**SET EXERCISE 1**
Please rewrite the stretch of the records from the line containing "Task: Select the 5000 takeoff point cell" through the end of the records, requests included, offsetting each coordinate in the answers by adding 53. Give only those lines, and leave the pictures out.
*** READING TEXT
The Príncipe de Asturias (Prince of Asturias) was a Spanish three-deck 112-gun ship of the line, named after Ferdinand, eldest surviving son of Charles IV of Spain and heir apparent with the title Prince of Asturias. She served during the Napoleonic wars escorting convoys, and fought at different times against both the British and French navies. Her invocation name was Los Santos Reyes (the Holy Kings).

Construction
She was built in Havana, Cuba in 1794 as part of the Santa Ana class designed by Romero de Landa. She was the last built of the eight ships of this class and was launched on 28 January 1794. Her construction was overseen by Honorato Bouyón.

Service
She left Havana on 26 February 1795 under the command of Brigadier Adrián de Valcárcel, and arrived in Cádiz on 17 May 1795 after escorting a valuable convoy.

Cape St Vincent
In 1797 she was commanded by Brigadier Antonio de Escaño y García,and was part of a squadron under Teniente General José de Córdova to escort another convoy. After completing that mission, but before reaching Cádiz, the squadron was surprised by a sudden storm which blew them further out to sea. While making their way back they encountered and were defeated by a British squadron on 14 February 1797 at the Battle of Cape St Vincent, The Príncipe de Asturias had 10 killed and 19 wounded, and helped save the Spanish flagship, the Santísima Trinidad, while it was under attack by British Commodore Horatio Nelson.

Trafalgar
At the Battle of Trafalgar, she was part of the Franco-Spanish fleet and the flagship of Spanish Teniente General (- Vice-Admiral) Federico Gravina, with Antonio de Escaño (now promoted Jefe de Escuadra (= Rear-Admiral)) as his deputy and Brigadier Rafael Hore as the ship's captain. During the battle Gravina found himself attacked by three British ships. The main mast and mizzen were shot through, rigging and sails shot to pieces. Gravina's left arm was shattered by grapeshot (he died a year later from wounds he received during the battle), and seeing a looming defeat, he managed to gather ten ships around the Príncipe de Asturias which suffered 50 killed and 110 wounded. After the battle the ship had to be towed by the French frigate Thémis and then underwent major repairs in Cádiz.
******
*** INPUT MATERIAL
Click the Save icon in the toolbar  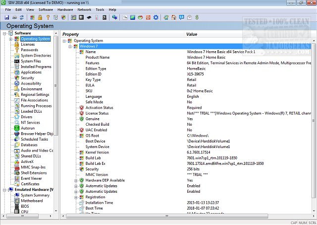6,17
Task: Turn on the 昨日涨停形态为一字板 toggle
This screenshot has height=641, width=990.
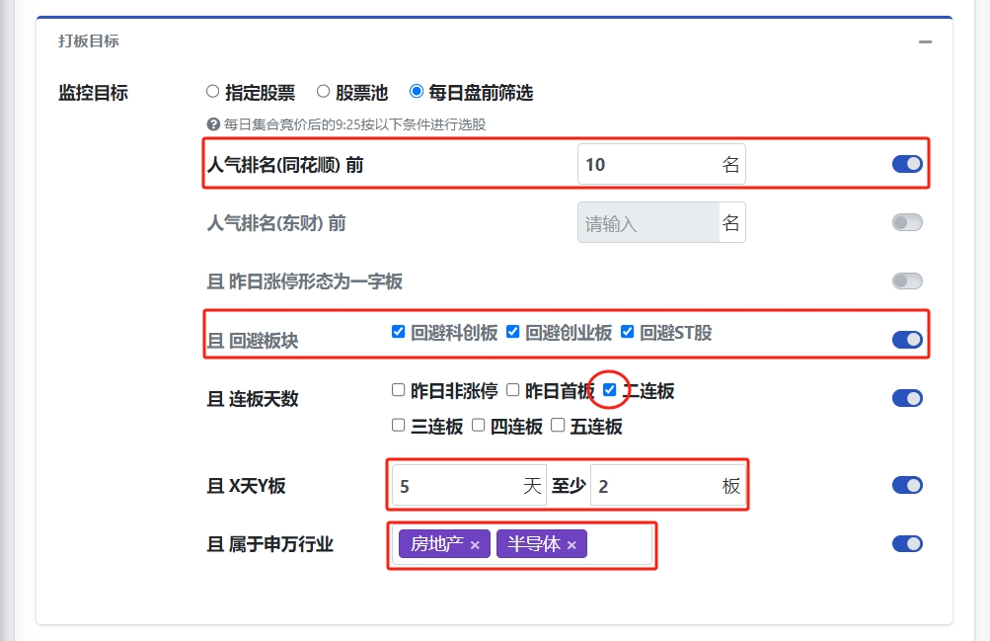Action: [x=907, y=280]
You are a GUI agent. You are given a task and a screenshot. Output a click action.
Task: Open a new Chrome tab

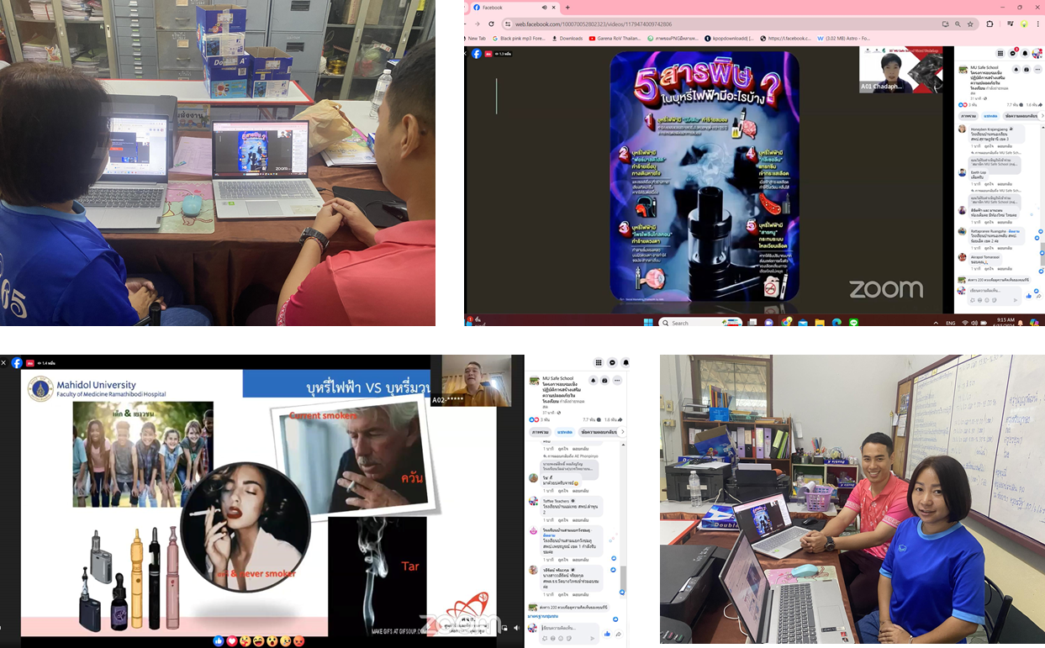click(567, 8)
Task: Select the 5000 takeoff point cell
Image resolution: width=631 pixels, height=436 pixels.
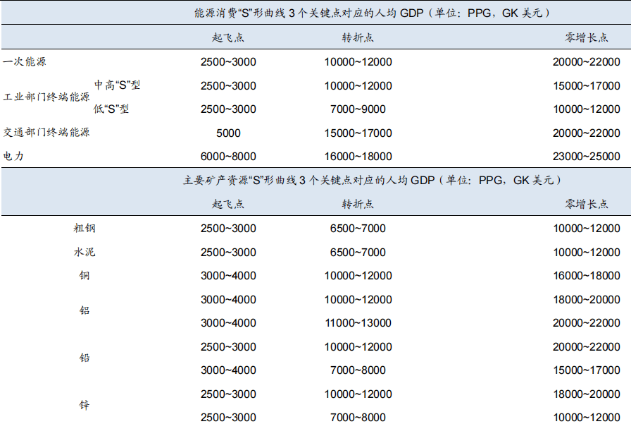Action: point(228,133)
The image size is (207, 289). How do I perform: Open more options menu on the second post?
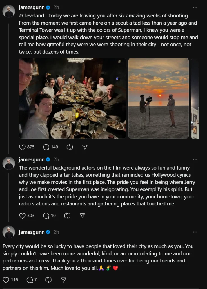pos(195,159)
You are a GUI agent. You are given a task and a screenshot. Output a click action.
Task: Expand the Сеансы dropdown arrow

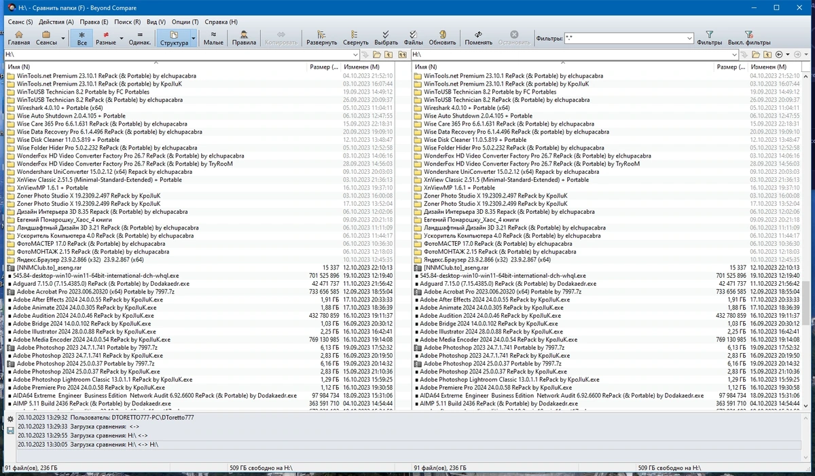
******
**SET EXERCISE 2**
Transcribe the stretch of the text on the Príncipe de Asturias from "The Príncipe de Asturias (Prince" through "(the Holy Kings).".

**WORKED ANSWER 1**
Task: Select the 5000 takeoff point cell
Image resolution: width=631 pixels, height=436 pixels.
Action: point(281,186)
The image size is (207, 289). How do I perform: Open more options menu on the second post?
pos(248,212)
You are a GUI agent. You are given a task and a screenshot. Output a click action.
Task: Expand the Сеансы dropdown arrow

**WORKED ANSWER 2**
The Príncipe de Asturias (Prince of Asturias) was a Spanish three-deck 112-gun ship of the line, named after Ferdinand, eldest surviving son of Charles IV of Spain and heir apparent with the title Prince of Asturias. She served during the Napoleonic wars escorting convoys, and fought at different times against both the British and French navies. Her invocation name was Los Santos Reyes (the Holy Kings).